Phoenix Point is a bit better in that regard, no time units but grid squares which function similarly, you can shoot and move for example plus the shooting is very interesting. Large squads too.
Large squads? Nice. That's really one of my biggest peeves with the new XCOM games, the limited class-based squads.
I love being able to tactically (re)position units where I see fit, I also loved the old-school item micromanagement from the original turn-based games from the 80s/90s. I might add Phoenix Point to my wishlist -- Oh nice, bonus points that it's from the original X-Com creator.
Thanks for the suggestion.
Phoenix Point launched to resounding critiques. They basically used Epic games store-exclusive buyers as beta testers.
Over a year's time, up to the Steam launch, they made improvements. And then kept adding stuff/improving.
But at what point of this was the community supposed to jump in? I think they wanted that to be the Steam launch, but it still wasn't all done at that point. I don't blame people for not figuring it out. At the same time, it's something of a gem.
I was a huge fan of the original xcom but I do like the german boardgame feel that firaxis brought to it. It feels like discrete action points rather than the time pool create fewer, more meaningful decisions rather than many, less meaningful ones.
I didn't like how their use of Unreal engine limited the destructibility of the environment but xcom 2 mostly fixed that.
The thing that I hate the most about Chaos Gate is that its only Nurgle, they blue ball me with Bloodletters at the start, I get to play with daemon slaying Gray Knights then I ONLY get to purge Nurgle.
Space Marine 2, bet its going to be front loaded with nids then its going to whiplash me with fecking Nurgle again.
I liked Chaos Gate, couldn't finish it due to Nurgle fatigue, and being disappointed there wasn't at least some Khorne red bois to banish back to the warp.
You play the original 40k chaos gate? it's khorne and tzeentch all around. Not a single nurgle thing in there
Looks relatively interesting and I wanted to pull the trigger, but Denuvo. Then I thought, do I care enough to high seas it or just re-install XCOM 1/2 again.
Yeah, I can vouch it's a solid game too. The strategic level advancement can be pretty bland though, so it's easy to lose interest partway because things can start feeling repetitive with things changing too slowly. But the tactical layer's pretty fun.

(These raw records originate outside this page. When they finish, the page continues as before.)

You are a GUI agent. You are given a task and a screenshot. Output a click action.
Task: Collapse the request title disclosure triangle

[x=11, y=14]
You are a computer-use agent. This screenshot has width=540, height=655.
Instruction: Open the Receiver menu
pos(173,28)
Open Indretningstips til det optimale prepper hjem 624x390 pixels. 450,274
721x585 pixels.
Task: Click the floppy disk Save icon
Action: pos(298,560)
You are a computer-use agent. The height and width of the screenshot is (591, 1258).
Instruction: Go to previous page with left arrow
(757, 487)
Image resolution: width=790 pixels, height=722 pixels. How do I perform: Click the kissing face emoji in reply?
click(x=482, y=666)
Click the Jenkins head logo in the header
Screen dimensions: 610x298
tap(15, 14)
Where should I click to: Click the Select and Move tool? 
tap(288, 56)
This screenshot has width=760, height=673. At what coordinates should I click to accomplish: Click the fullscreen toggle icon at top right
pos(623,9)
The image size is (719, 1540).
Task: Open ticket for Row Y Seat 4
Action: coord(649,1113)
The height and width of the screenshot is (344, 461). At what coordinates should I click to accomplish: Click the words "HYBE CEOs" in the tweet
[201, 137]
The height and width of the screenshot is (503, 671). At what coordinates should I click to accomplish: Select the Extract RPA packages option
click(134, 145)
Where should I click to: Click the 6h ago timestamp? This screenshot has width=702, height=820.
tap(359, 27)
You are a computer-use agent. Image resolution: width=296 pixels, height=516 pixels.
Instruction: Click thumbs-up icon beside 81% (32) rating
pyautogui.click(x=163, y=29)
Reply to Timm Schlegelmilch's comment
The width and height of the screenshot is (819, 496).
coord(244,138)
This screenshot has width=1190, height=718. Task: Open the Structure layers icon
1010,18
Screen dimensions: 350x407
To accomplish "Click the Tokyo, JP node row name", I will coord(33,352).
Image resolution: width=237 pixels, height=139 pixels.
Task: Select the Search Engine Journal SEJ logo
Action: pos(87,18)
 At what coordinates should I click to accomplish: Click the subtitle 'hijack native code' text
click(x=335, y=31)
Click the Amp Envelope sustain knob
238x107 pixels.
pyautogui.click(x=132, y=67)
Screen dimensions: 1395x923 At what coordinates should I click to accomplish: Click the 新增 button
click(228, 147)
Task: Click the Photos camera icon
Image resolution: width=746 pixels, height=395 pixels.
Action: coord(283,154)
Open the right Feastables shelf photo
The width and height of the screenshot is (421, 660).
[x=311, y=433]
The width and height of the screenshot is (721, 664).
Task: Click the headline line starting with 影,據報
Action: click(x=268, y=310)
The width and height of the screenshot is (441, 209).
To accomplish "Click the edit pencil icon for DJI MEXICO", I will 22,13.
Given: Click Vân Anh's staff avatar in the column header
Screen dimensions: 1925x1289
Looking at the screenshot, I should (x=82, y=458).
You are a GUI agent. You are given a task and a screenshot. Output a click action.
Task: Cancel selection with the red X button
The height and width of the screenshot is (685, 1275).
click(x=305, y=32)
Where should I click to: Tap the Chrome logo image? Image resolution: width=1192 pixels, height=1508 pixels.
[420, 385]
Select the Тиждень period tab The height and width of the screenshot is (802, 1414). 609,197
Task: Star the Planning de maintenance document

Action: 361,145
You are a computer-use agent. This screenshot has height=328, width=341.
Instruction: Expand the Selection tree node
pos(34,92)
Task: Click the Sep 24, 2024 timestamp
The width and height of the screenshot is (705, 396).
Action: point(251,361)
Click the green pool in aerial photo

Decent variety of build options, although the standard difficulty doesn't push you hard enough to really need to optimize. I kept going on standard in my main campaign even though it felt super easy at the start, because I've found these games often really ramp up the difficulty curve in the late game. But I got maybe 2/3rds of the way through the campaign before I moved on, and had never lost a mission or a troop, or felt in danger of losing.
The game is set up so it is really hard to lose troops, they have to die in 4-6 missions and getting "killed" just makes them stronger. It fits the theme of Space Marines are OP so I think it is forgivable.
I never lost a unit but In the later game I was playing so loose that I actually did lose a few missions to TPK and the final mission was a serious nailbiter. I did kill one of the bosses in one round because I happened to go into it with a comp that was perfect for him.
I'd also vouch for chapter master if 40k games are your jam, though I'm pretty sure they sell it under a different name.
This one?
That's the one and apparently it's still kinda going so good for them.
It was really good as far as these things go. I think some people wanted for a challenge, as is common in games these days.
Good. If I played as a fucking Grey Knight and missed at all, I'd throw my computer out of the window and rage at the machine god.